Research highlight: Taking human origins research into the next decade

Citation: Hawks, John. 2022. Taking human origins research into the next decade. General Anthropology Bulletin 29(1): 3–7. https://doi.org/10.1111/gena.12092

Last year, the General Anthropology Division of the American Anthropological Association invited me to provide the Distinguished Lecture at their annual meeting. It was a great honor to talk with this group of anthropologists who are committed to the four-field nature of the discipline. I chose to accentuate the ways that the science of human evolution is changing, and the visible impact of those changes on the types of discoveries that we have made, and the big questions we are now addressing. The text of my lecture is now available from the General Anthropology Bulletin.
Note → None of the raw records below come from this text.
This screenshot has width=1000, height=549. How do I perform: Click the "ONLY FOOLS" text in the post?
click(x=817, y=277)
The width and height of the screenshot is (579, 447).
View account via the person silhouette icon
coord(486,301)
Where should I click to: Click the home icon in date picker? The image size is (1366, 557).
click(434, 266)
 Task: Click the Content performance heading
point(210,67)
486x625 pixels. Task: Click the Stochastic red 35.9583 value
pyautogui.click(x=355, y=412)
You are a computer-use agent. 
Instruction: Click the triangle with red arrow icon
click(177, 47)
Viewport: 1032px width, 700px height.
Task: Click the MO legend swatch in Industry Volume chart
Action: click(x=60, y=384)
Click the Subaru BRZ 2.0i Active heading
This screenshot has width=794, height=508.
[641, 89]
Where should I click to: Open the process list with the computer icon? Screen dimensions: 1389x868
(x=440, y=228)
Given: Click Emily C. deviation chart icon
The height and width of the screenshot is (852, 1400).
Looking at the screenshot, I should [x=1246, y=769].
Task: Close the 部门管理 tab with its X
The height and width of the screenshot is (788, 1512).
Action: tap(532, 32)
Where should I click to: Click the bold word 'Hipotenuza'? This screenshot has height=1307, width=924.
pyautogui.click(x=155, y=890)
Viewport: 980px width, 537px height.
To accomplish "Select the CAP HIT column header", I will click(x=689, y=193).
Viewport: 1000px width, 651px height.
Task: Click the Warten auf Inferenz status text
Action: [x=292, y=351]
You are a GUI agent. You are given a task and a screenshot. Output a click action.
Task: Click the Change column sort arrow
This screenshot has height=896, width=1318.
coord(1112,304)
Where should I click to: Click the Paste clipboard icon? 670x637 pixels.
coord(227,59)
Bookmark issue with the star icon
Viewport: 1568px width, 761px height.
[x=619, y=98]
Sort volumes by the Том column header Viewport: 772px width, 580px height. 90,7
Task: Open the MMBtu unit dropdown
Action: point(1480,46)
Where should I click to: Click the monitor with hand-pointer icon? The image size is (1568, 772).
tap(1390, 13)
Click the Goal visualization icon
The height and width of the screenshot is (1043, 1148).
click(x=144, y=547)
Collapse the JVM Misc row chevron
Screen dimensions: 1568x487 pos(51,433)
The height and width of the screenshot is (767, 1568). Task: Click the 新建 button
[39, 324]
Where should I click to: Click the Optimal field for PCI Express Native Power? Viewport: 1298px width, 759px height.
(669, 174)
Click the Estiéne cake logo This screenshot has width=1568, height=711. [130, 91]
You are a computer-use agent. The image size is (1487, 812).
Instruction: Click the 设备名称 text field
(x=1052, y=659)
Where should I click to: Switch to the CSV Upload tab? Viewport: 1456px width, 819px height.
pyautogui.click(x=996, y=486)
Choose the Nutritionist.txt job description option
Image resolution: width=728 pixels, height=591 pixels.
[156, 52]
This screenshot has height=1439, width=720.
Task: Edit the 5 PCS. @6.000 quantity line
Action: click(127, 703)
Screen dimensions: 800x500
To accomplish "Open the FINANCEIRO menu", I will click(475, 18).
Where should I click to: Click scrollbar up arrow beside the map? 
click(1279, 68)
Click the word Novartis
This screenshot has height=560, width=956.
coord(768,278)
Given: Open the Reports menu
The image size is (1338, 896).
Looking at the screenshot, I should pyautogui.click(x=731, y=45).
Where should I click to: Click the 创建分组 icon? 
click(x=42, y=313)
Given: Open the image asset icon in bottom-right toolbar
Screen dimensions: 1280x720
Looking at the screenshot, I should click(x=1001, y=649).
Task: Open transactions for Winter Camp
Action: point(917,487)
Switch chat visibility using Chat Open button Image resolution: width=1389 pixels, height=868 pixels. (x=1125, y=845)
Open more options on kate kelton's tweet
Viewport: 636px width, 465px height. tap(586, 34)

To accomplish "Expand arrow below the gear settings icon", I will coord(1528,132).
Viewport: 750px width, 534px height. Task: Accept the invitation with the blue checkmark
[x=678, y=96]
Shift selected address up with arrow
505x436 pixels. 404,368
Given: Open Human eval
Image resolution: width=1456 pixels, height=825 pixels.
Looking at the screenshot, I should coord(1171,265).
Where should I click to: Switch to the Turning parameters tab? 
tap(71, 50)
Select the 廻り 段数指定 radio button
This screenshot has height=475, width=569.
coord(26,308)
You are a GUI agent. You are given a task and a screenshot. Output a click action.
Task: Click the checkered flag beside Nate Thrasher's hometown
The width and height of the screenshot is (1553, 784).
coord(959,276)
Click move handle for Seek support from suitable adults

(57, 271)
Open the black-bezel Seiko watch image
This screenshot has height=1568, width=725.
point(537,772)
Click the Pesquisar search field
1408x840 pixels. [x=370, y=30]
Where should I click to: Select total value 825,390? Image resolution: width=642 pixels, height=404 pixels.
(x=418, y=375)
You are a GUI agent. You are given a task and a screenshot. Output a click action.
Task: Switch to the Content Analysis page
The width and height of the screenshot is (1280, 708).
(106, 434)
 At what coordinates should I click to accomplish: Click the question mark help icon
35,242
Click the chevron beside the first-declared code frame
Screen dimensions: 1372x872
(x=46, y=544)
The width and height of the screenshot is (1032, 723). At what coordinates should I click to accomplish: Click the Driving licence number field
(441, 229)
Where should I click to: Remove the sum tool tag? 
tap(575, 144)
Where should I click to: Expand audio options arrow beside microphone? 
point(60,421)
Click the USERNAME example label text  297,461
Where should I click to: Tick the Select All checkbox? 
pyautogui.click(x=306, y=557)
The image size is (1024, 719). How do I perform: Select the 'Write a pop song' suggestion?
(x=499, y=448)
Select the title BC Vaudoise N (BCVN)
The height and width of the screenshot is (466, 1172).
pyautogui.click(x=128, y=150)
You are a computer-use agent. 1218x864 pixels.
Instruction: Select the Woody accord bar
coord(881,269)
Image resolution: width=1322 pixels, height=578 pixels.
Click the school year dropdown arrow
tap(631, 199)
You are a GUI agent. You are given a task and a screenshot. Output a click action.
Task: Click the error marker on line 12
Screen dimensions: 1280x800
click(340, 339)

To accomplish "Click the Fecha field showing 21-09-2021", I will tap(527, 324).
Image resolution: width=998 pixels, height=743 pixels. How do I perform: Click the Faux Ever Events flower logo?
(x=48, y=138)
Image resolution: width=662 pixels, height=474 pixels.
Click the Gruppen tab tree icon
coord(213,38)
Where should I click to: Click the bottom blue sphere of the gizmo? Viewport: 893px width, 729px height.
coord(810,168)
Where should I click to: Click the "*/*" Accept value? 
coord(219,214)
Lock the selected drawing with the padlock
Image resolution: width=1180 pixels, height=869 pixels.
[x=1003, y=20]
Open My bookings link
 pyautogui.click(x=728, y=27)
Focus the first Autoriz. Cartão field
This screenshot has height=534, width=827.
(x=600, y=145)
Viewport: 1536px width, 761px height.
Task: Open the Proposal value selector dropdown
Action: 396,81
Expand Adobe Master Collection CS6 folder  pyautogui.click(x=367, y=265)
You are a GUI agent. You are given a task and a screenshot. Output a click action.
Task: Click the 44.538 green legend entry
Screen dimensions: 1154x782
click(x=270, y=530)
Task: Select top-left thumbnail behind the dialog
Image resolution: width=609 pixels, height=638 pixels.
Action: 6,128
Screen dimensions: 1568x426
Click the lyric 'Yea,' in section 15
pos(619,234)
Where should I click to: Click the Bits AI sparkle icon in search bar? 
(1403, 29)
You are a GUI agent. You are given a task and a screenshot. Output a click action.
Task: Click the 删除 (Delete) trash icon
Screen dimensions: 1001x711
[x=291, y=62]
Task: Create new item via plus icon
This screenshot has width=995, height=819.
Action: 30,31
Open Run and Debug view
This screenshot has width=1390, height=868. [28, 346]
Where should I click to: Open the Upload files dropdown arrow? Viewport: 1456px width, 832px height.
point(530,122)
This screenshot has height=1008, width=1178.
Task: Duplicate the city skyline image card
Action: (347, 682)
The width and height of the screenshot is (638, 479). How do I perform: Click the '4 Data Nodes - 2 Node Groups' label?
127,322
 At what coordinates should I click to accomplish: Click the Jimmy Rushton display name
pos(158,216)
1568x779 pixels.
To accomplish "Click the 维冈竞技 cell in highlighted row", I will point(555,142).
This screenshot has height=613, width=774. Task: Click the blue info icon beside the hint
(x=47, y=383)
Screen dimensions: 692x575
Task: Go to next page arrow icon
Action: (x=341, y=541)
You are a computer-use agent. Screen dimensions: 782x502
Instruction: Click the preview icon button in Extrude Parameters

In the talk, I gave a whirlwind tour of recent fossil and genetic discoveries, accentuating how the picture has changed from the textbooks of only a decade ago.  Some of these have received attention from across branches of science, like the Denisova 3 genome and subsequent work characterizing the “Denisovans”. Others may be more obscure, such as the new fossil crania attributed to Homo erectus from Gona, Ethiopia. The cumulative effect of these discoveries has been remarkable. The published record of partial skeletons of ancient hominins from before 2 million years ago has roughly doubled during the last 15 years.

After running through the recent history of hominin discoveries, I turned to consider the new modes of collaborative work that are accelerating the science.

Today human evolutionary research is collaborative research in conception, design, and execution. Our collaborations over the last 20 years have gotten enormously larger and have begun to involve people who have fundamentally different training. People who have different ways of studying fossil sites and archaeological sites are solving long-standing problems. One of our major challenges for the upcoming decade will be to train people to work in creative ways to accelerate our collaborations. We are developing new ways to plan and carry out excavation of sites to maximize the data recovery from varied methods, and to preserve evidence for future methods.

The remarkable thing to me is that we have accelerated research so greatly in paleoanthropology while international investment in field science has been stagnant. More and more of the resources invested in human evolution are going into laboratory branches of the science, everything from DNA, proteomics, and stable isotope chemistry to 3D analysis of morphology and zooarchaeology. This work is valuable and has generated enormous scientific returns. But these investments are mostly going to scientists and institutions in the rich countries of Europe, Japan, Australia, and North America. The science of human origins is global, and many of the most important discoveries are coming from Africa and Asia, which have received little investment.

Today's fossil record is truly the tip of an iceberg. Exploring what remains beneath the surface must be our highest priority.
Yet even amid the discoveries of the last two decades, many field scientists have remained disempowered. Funding for exploration is stagnant. Collaborations are very important to our work, but the diversification of paleoanthropology means that money that once might have funded field exploration is now funding laboratory science instead. Lab science tends to have predictable outcomes, while by its very nature, explorers cannot predict as accurately what they will find. But could there be any more persuasive argument for funding than the successes of the last decade? We are still finding fundamentally new hominins in areas that have been targets of exploration for decades. Only on a fraction of the globe have we explored for fossil hominin material with any intensity.

To be sustainable, paleoanthropology must be supported in all the countries and regions that are the custodians of our heritage.

Explorers have made good use of limited funds over the last twenty years. One of the highest impacts of funding has been to broaden representation in the field. Many of the leaders of paleoanthropology today are people of the nations where hominin fossil heritage is found. Investments in research have many returns. Heritage is a source of pride and a target for investment in communities who benefit from infrastructure development, tourism, and jobs. I believe in the value of human evolution research in connecting global communities. The greatest key to realizing this potential is in building human capital, communities of learners, and ways for more and more people to be engaged in exploration.